As the campaign for the 2024 Lok Sabha elections begins, the BJP will reinforce its narrative on J&K that has been bolstered by the recent Supreme Court judgment on Article 370

Luv Puri Published 05.01.24, 05:30 AM
A BJP poster in Jammu and Kashmir.

A BJP poster in Jammu and Kashmir. Sourced by the Telegraph

On January 27, 1991, as one of the co-passengers in the Northern Railways on a journey to Bikaner, Rajasthan, for a family function via Delhi, I was eyewitness to the forcible entry of Ekta Yatra participants surpassing the number of reserved passengers. The yatris were returning to their respective homes and were ticketless. Ekta Yatra, a political rally by the Bharatiya Janata Party, sought a more hardline response from the then ruling government to the separatist movements in Kashmir and Punjab.

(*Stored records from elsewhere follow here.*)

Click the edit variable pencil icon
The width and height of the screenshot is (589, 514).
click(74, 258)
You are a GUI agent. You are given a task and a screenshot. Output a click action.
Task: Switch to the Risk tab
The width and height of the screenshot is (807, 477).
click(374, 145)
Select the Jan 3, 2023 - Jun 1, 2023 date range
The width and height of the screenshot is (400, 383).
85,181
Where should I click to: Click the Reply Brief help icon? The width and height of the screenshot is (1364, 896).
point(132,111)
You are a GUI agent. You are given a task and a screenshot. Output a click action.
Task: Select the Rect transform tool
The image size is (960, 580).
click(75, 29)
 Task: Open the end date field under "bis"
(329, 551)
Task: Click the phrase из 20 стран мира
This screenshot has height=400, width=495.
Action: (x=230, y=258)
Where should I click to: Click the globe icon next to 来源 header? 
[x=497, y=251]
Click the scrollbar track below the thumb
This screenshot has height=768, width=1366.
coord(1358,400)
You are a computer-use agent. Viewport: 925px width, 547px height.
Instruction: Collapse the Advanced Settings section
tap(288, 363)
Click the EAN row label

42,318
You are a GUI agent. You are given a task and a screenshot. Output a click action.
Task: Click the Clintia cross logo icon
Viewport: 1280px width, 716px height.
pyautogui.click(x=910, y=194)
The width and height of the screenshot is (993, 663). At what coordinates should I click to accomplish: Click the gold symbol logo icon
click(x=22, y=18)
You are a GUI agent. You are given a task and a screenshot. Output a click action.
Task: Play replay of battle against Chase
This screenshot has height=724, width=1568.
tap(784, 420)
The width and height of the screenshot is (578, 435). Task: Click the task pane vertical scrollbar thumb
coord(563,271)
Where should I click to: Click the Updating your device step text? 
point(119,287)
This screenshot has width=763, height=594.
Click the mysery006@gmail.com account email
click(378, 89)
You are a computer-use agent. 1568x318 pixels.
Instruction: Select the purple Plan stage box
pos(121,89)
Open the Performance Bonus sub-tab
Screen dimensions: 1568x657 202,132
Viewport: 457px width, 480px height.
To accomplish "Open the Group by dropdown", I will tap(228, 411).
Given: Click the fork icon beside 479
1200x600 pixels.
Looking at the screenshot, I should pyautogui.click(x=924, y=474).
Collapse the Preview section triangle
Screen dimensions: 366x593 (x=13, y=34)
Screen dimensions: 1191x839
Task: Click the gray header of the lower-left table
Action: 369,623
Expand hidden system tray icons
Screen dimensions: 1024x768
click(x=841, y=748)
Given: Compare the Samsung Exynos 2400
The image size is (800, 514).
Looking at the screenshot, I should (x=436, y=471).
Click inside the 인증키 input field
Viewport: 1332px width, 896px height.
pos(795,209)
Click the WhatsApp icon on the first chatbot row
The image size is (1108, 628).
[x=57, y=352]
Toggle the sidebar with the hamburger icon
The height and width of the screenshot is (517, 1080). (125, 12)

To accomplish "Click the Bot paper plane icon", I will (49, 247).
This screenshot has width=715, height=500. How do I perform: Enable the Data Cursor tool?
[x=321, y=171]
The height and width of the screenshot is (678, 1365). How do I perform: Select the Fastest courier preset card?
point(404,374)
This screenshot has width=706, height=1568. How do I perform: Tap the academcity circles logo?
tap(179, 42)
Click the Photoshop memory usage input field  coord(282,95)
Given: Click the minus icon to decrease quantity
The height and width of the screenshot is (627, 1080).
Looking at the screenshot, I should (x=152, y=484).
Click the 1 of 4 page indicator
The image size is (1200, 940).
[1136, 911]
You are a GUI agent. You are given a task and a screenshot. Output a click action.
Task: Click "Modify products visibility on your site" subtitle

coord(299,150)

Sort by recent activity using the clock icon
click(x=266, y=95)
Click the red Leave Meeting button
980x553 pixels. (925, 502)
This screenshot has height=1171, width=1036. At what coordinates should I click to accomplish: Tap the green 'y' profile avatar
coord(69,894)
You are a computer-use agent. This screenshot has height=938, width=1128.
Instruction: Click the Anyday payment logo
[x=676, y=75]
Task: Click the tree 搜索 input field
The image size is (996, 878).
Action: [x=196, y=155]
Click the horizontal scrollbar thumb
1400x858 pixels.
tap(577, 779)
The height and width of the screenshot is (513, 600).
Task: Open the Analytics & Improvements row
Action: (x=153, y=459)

Narendra Modi was the prime organiser of the widely-covered rally, which culminated at Lal Chowk in Srinagar. In the midst of tight security, the BJP leader, Murli Manohar Joshi, unfurled the national flag on January 26, 1992; only a handful of yatris were allowed on account of security reasons in militancy-infested Srinagar. The yatra started on December 11, 1990 at Kanyakumari and signified the importance of J&K for a party that was eyeing the vote bank in north and central India as it had failed to expand its appeal beyond specific caste groups in and around Partition-impacted communities in Delhi.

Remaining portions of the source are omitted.